Case Study: Emirates Post Group
Almost every national postal service in the developed world has been hit by a significant and ongoing decline in letter mail over the last decade or so.
According to PricewaterhouseCoopers (PwC), in the UK alone total inland letter volumes declined by 3.1% annually from 2005 to 2008, and by 6.3% annually from 2008-2013. This decline is expected to continue into at least 2023 at a rate of 4%.
A similar situation has befallen Canada Post, which said in a recent release that letter mail volumes, the bread-and-butter of the postal service, were down 32% in 2018 compared to 2006, and falling.
While Emirates Post Group does not release detailed information regarding year-on-year volumes and package types, Abdulla Mohammed Alashram, acting group CEO of Emirates Post Group, told Logistics Middle East that the organisation is facing a similar challenge.
“We have seen a huge drop in the letter mail business for the last ten years globally,” he says. This presented Emirates Post Group with a major challenge, because most of its revenue was coming from letter mail a few years ago, and its equipment and processes were geared toward sorting and delivery such items as fast as possible.
“We have NEC machines that can sort more than 5,000 small and medium envelopes in an hour,” he says by way of example. But, while the decline in letter mail was primarily because of the emergence of digital communications, it also gave rise to an explosion in e-commerce in the Middle East, and Alashram has highlighted this as the future of EPG’s operations. “Letter mail is fading away, but the e-commerce is where the revenue is going to come from in the coming years. That’s our focus now. Our courier and express services are where we are going to be investing money in the future.”
Letter mail, however, will remain a core part of what EPG does. “The portfolio of products and services varies from a small envelope, to a large envelope to packages and larger items,” says Alashram. “We do around 45-million shipments per year, on average we’re handling around 125,000 per day.” What will change, though, is the type of equipment EPG is using, and the way it utilises its network across the UAE.
“We have 120 post offices across the country, 11 distribution centres and more than 1,000 couriers making deliveries,” he says. EPG’s delivery fleet is split 70/30% between cars and bikes, all of which are currently being re-branded in the organisations new livery. The new logo reflects the changing nature of the postal service in the years to come, as it focuses more on the last mile.
“We can’t specialise in every last mile option, but we definitely want to be the most efficient last mile option within the country in terms of next-day and the more traditional three-to-five day delivery,” says Alashram. “We aren’t focusing 100% on same-day, because it comes with its own unique challenges and you need the volumes to make it economically feasible. With next-day or three to five day, that’s where we’re going to get the largest volumes.”
EPG says it has a very competitive last mile delivery capability in the UAE.

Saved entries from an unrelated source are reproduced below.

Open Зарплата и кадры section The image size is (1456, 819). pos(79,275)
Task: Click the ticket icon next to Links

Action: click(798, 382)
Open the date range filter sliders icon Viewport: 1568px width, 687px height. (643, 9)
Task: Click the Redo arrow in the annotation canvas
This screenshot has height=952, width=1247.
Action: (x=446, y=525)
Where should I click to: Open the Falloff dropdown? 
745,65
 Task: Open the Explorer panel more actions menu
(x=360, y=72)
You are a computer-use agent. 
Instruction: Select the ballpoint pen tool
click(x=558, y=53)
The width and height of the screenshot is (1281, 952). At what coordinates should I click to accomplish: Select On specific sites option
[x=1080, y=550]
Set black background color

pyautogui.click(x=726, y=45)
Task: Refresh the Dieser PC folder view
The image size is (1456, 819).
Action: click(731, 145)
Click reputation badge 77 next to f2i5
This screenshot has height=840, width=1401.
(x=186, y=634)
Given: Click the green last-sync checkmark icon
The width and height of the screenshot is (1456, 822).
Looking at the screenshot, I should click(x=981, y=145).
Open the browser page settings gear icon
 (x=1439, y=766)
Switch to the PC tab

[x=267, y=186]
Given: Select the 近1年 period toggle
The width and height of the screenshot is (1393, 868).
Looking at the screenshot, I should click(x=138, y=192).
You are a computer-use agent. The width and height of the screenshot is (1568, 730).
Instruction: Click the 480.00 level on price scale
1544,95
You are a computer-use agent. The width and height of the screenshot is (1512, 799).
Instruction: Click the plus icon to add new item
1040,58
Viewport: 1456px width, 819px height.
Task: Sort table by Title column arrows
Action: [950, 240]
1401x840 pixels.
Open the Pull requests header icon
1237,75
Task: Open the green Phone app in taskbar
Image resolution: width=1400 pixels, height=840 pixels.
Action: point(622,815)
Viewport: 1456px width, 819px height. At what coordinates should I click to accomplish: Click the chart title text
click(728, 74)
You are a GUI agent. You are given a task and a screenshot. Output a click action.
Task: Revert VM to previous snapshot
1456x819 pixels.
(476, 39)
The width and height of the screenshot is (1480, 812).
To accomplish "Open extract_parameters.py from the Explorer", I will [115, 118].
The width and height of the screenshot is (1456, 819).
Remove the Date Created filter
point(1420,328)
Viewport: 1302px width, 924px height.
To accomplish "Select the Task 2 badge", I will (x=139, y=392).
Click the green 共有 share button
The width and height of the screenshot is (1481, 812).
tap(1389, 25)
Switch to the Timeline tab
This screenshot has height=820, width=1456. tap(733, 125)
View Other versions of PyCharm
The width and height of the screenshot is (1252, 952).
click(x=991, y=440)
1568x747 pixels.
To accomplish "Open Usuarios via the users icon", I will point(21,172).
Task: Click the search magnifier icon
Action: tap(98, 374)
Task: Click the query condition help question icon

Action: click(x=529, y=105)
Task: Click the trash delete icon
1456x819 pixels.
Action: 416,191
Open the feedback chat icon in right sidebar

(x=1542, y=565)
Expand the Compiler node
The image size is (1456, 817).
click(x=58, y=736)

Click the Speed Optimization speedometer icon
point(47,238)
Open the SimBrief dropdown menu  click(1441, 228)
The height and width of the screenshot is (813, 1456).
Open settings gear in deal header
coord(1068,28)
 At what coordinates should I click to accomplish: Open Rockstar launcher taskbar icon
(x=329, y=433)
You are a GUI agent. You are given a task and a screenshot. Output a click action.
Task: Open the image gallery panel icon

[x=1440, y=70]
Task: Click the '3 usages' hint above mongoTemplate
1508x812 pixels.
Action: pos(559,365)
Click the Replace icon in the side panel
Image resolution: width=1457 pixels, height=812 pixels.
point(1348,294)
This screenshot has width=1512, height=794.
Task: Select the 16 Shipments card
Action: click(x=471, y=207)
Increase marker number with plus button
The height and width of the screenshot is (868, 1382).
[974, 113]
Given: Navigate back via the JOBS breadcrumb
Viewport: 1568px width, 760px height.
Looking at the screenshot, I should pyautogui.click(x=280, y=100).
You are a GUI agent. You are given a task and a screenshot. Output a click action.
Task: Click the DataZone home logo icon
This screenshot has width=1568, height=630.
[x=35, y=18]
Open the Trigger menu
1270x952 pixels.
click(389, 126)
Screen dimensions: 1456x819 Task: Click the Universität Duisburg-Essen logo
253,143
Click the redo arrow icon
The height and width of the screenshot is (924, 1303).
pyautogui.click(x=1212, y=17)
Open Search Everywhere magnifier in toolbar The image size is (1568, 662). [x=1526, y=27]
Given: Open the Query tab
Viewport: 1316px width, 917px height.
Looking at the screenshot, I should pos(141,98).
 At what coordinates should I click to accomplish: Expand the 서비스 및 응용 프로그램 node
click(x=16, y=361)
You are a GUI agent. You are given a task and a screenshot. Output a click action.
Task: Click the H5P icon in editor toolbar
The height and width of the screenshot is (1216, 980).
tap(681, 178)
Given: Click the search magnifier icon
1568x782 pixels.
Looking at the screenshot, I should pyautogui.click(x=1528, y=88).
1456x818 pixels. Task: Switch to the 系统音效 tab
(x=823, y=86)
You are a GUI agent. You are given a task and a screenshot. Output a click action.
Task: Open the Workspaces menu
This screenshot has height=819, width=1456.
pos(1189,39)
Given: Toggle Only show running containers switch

According to Alashram consumers in this region tend to only be willing to pay extra for next-day or same-day on very high-end products. “So same-day is more of a niche of a high-end product,” he says.
“We’re also going to be making last mile more accessible for the customer, utilising our existing network, which is unparalleled, so we’re going to have delivery points around the city with locker machines, or customers can collect from one of our 120 branches with a form of click and collect.”
This is where Alashram’s approach to the challenge presented by letter mail becomes apparent. The decline has impacted the postal service, but he sees it as an opportunity. “We see challenges as opportunities, we try to tackle and find solutions to these challenges in a way that presents new opportunities for the business.”
In addition to utilising its existing network, EPG is also considering the deployment of a package sorting machine for its e-commerce operations. “We will start with just one in Dubai and then possibly another in Abu Dhabi depending on demand. These machines can sort 15,000 items in an hour, so we really will only need one to begin with,” he says.
EPG will put out a request for tenders in the next 6 months, and plans to have the package sorter in operation within the first half of 2020. But it isn’t just new equipment and its national network of outlets that EPG is investing in.
“For e-commerce there are a lot of things we’re doing. In the service portfolio we’re offering new services such as cash on delivery, pickup and delivery, returns, there are all changes we’re making to our offering to meet the needs of e-commerce companies,” says Alashram. “The way we scan our packages using handhelds, the barcodes, our card machines on payment delivery, all of these things have to be equipped to carry out the changes we want to make.”
Customers are also becoming more demanding in that they want faster delivery and they want greater visibility. Alashram says this is where the use of new technologies is of key importance. “Visibility in terms of tracking wasn’t something we were talking about five years ago, but now it’s extremely important,” he explains. “Technology has enabled us as well as the express couriers to better manage the last mile, its at the back-end that the key success factors are seen.”
According to Alashram the more control, visibility and ability to track patterns and plan ahead you have the more you can succeed in the last mile. “This is extremely important now as the letter mail falls away because that’s always been a market where we had a monopoly, but now with e-commerce, we’re competing directly with the express logistics companies,” he says.
“Our greatest strength though is our network and infrastructure within the UAE, we’re unparalleled for local delivery and so for e-commerce companies delivering locally, there’s no one with a stronger network,” he adds.